I opened my eyes and saw the moment of god touching adam–like in that painting. And knowing that Michael was a part of that? Came from that? Like the moment a contract is signed/sealed it becomes another thing. A moment of creation.
Then a sense of overwhelming growth. Like drowning in bounty. Vines choking down another plant. Or the sun burning you alive. The sense of every bit of space and time being filled with life…cells against cells in your body and how they continue to replicate in chaotic succession until one day they just burn out. How the infinite expanse of life spirals down into the infinitely small. Galaxies, solar systems, people, cells, molecules, atoms… etc…
Closing my eyes I see a skull that becomes a bear. I’m disgusted by the skull but I get the feeling I shouldn’t be because they are the same thing. The skull is just the bear. It is always the bear.
Then I think to ask questions! Finally! Since I can never seem to remember. I keep my eyes closed throughout. I rarely see with my eyes, but sense and feel these.
(As I first start to record these in my journal I get the feeling that I should never use gendered pronouns for a spirit again. That I can make a stand here and now against the “maleness” that we have ascribed to angels.)
What are you? Like are you the actual sun?
No, not literally the sun but yes absolutely the sun. How a name means a person. How a symbol means a thought. Micahel is both the consciousness of every particle of the sun in the way they are the explosion of being. Both and neither.
What is your form?
Their form is sun rays bursting out as a flower blooming. The explosion outwards of all things. This divine moment is a part of God/The All, but when singled out, it is also Michael as they truly are.
What should I do magic wise? Like yes, this is fun to call you all up… But why did I just jumble through 25 minutes of prayers that I only sorta believe in? Why this sigil? What’s next and why?
The magic is in the creation of the prayers, the sigils, the drawings. Repeating and replicating someone else’s words is fine and all but it is a shadow of what comes from the creation process.

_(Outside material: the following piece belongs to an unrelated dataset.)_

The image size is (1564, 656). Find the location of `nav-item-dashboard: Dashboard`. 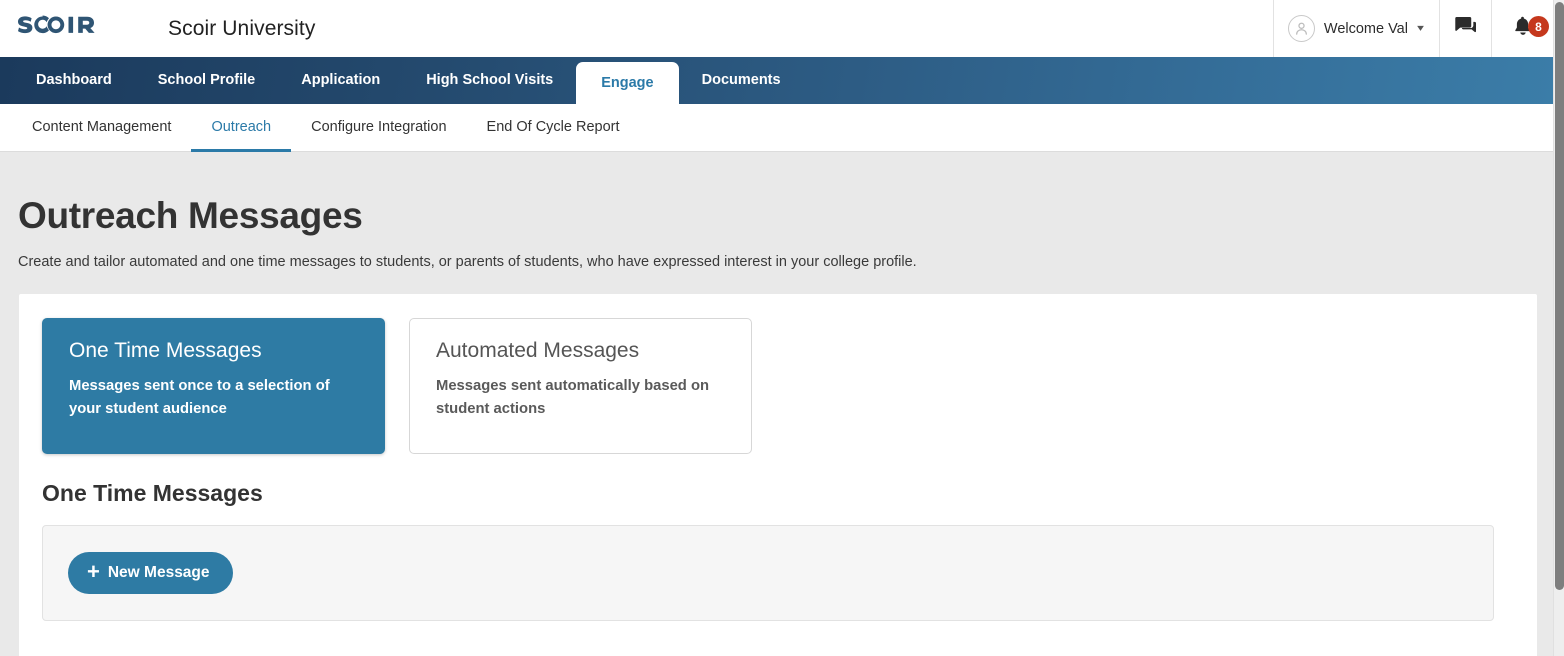

nav-item-dashboard: Dashboard is located at coordinates (74, 80).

And that each one of us should always seek to divine our own system. The power of grimoires is not that these prayers or these sigils are correct or powerful. It’s that this person took the time to write and make them. Following someone else’s grimoire/system is just training wheels.
The sun comes out from behind a cloud and I can see it through my eyelids, I glance at my phone timer and it has 30 seconds and the feeling of Micahel is gone.